Mais la grande différence avec les réseaux sociaux comme Twitter ou Facebook, c’est que les communications y sont cryptées de bout en bout. Impossible donc de connaître le contenu d’un message sans en être le destinataire. Pas question non plus d’y effectuer une « modération » basée sur le contenu des messages – pas plus que de transmettre ces contenus aux autorités, ce qui a déjà valu à WhatsApp d’être condamné en avril dernier après avoir été carrément suspendu. Ce sont donc des mesures techniques que WhatsApp a mises en place : suppression de « centaines de milliers de comptes » détectés comme responsables de spams, apposition d’une mention « message transféré », pour que l’utilisateur comprenne bien que l’expéditeur n’est pas l’auteur du message ; limitation à vingt du nombre de personnes à qui l’on peut faire suivre un message.
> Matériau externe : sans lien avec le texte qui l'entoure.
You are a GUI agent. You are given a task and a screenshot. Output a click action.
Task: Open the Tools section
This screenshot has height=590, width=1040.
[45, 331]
De son côté, le Tribunal suprême électoral a plusieurs suggestions : une réduction de la limitation du transfert de messages de vingt à cinq (comme en Inde, et comme l’a refusé WhatsApp jusqu’à présent) ; l’impossibilité de faire suivre des messages audio et vidéo ; la limitation du nombre de groupes créés par un seul utilisateur et celle du nombre de groupes qu’un utilisateur peut rejoindre…
Il s’agit désormais « d’une course aux armements permanente », a déclaré une responsable chez Facebook, Katie Harbath, lors d’une visite, mercredi 17 octobre, de la « war room » mise en place par la société, dans les locaux de son siège californien, pour lutter contre la désinformation. Deux pays sont particulièrement sous les radars : les États-Unis, en pleine campagne pour les élections de mi-mandat, et le Brésil. « C’est notre nouvelle normalité. Les mauvais acteurs vont devenir plus sophistiqués dans ce qu’ils font, et nous allons devoir devenir plus sophistiqués en essayant de les attraper. »
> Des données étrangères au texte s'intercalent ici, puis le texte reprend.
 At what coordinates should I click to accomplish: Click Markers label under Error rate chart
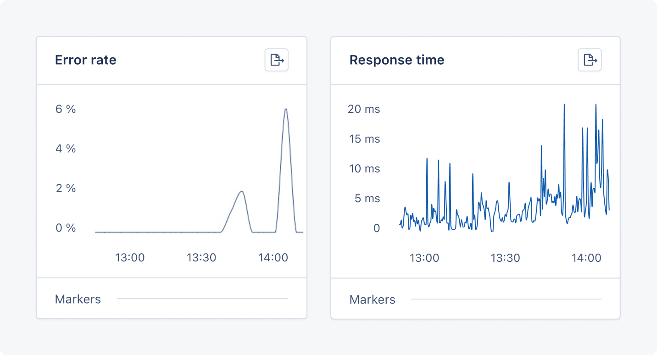78,299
Dans un article publié début juillet, l’organisation à but non lucratif Tactical Technology Collective, basée à Berlin, s’est penchée sur l’utilisation politique de WhatsApp dans différents pays. Au Brésil, on trouve ainsi des cours, des vidéos sur l’art et la manière d’utiliser l’application au mieux pour faire passer ses messages dispensés par des officines de marketing en ligne. Mais encore, des trucs et astuces pour contourner les barrières mises en place par WhatsApp : comment augmenter le nombre de destinataires d’un message au-delà des limites de l’application (jusqu’à 10 000), comment écrire à quelqu’un qui vous a bloqué, comment détourner les filtres antispam en se faisant passer pour un numéro étranger… Mediapart n’a pas vérifié l’efficacité de ces méthodes, mais constaté que plusieurs sites proposant de hacker les fonctionnalités de WhatsApp ne sont plus accessibles.
Facebook a également investi dans le soutien à des initiatives destinées à contrecarrer le flux des fake news comme Comprova. Interrogé par des journalistes en septembre, Samidh Chakrabarti, directeur du département Élections et engagement civique, avait évoqué un travail en commun « à travers la famille Facebook ». Comprova, qui rassemble vingt-quatre médias et est aussi financé par Google, a enquêté sur plus d’une centaine de cas de fake news. Bilan désespéré de son rédacteur en chef, Sérgio Lüdtke : « On sait qu’on ne peut pas arrêter le tsunami. »
Le 8 octobre, la justice brésilienne avait ordonné à Facebook de supprimer les liens vers trente-trois fausses infos visant Manuela D’Ávila, candidate à la vice-présidence aux côtés de Fernando Haddad. « Ce n’est rien », une goutte d’eau dans l’océan de la désinformation, avait alors estimé Pablo Ortellado, l’un des auteurs de la tribune publiée par le New York Times.